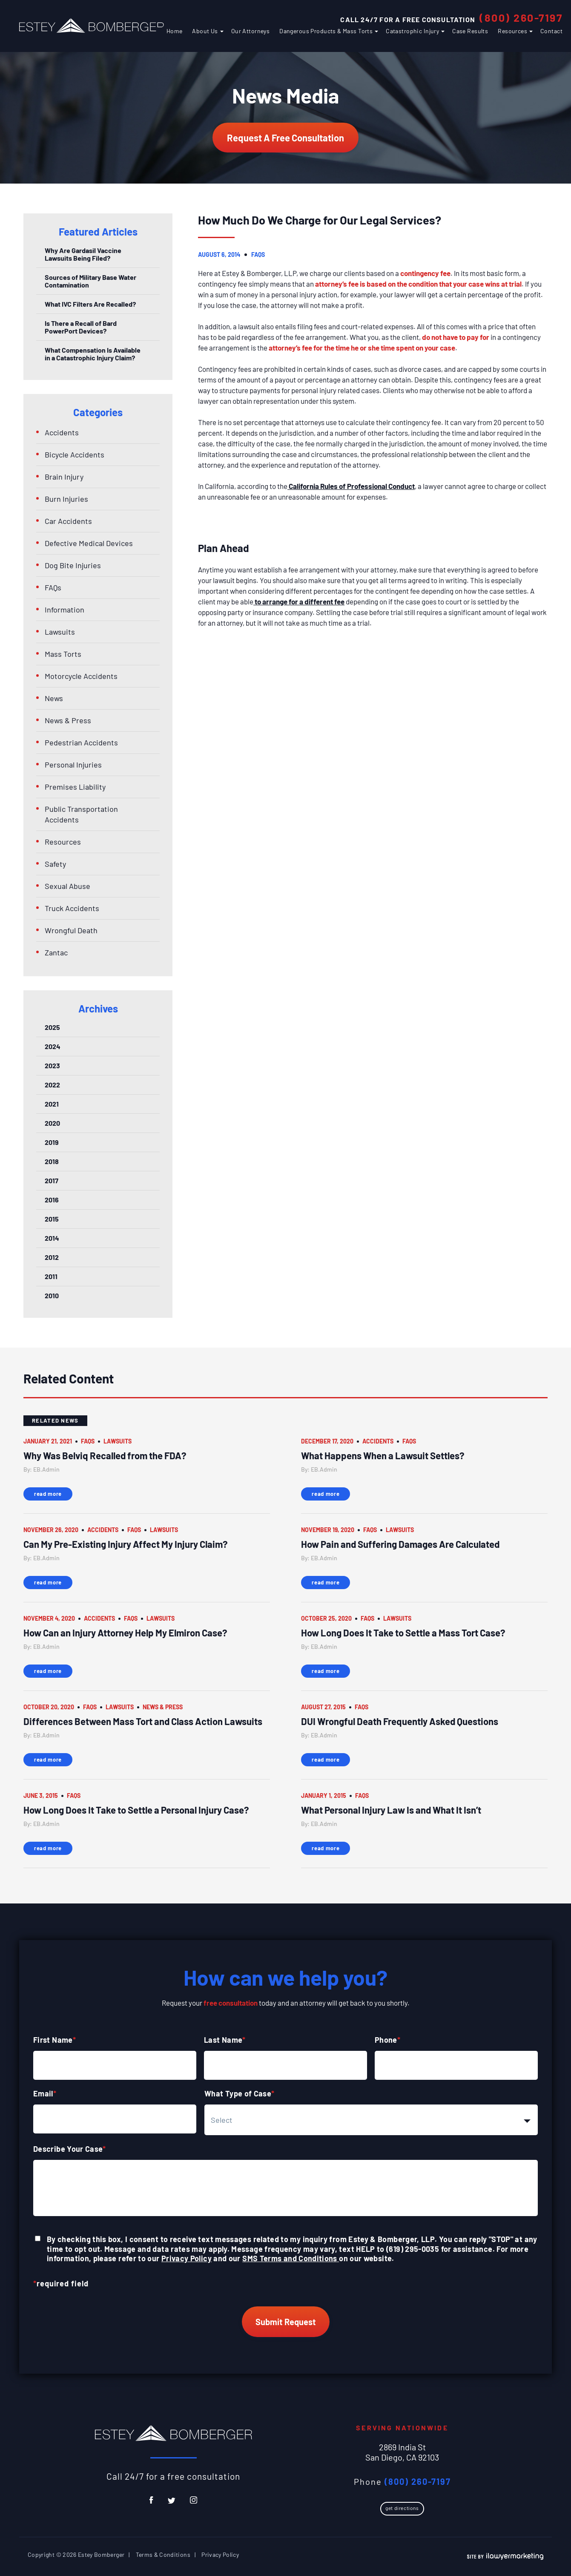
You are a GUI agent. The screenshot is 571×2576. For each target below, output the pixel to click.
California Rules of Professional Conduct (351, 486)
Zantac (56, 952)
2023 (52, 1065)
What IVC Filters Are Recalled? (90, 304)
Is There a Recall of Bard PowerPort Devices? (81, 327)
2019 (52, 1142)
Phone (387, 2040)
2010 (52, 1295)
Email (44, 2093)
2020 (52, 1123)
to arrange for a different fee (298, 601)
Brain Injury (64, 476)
==
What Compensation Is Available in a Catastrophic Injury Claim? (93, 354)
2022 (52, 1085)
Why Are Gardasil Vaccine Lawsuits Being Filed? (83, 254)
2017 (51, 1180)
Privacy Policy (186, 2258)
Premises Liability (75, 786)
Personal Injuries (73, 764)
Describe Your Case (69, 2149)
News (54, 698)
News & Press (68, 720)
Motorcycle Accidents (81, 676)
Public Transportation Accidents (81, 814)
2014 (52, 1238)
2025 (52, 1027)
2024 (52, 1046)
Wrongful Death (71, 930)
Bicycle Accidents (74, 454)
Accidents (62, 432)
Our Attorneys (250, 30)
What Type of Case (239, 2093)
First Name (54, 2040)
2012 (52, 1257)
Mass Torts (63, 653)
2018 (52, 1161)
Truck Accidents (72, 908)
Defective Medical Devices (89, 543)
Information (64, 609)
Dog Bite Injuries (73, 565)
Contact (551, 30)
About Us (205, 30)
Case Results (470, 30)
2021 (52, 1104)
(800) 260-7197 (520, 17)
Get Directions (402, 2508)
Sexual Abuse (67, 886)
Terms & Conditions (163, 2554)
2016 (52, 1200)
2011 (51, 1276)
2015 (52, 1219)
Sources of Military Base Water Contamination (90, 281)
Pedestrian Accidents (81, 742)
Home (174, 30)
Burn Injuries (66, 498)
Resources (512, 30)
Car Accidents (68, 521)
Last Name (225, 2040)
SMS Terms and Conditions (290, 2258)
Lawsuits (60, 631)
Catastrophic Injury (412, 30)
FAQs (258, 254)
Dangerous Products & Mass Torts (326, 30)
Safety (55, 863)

:: WHAT IS NEEDED ::
Return, unchanged, the lines running from the one containing "You are a GUI" through the one containing "Brain Injury (64, 476)", with both of those lines included.

:: THE ANSWER ::
You are a GUI agent. The screenshot is 571×2576. For each target below, output the pixel to click.
California Rules of Professional Conduct (351, 486)
Zantac (56, 952)
2023 (52, 1065)
What IVC Filters Are Recalled? (90, 304)
Is There a Recall of Bard PowerPort Devices? (81, 327)
2019 (52, 1142)
Phone (387, 2040)
2010 (52, 1295)
Email (44, 2093)
2020 (52, 1123)
to arrange for a different fee (298, 601)
Brain Injury (64, 476)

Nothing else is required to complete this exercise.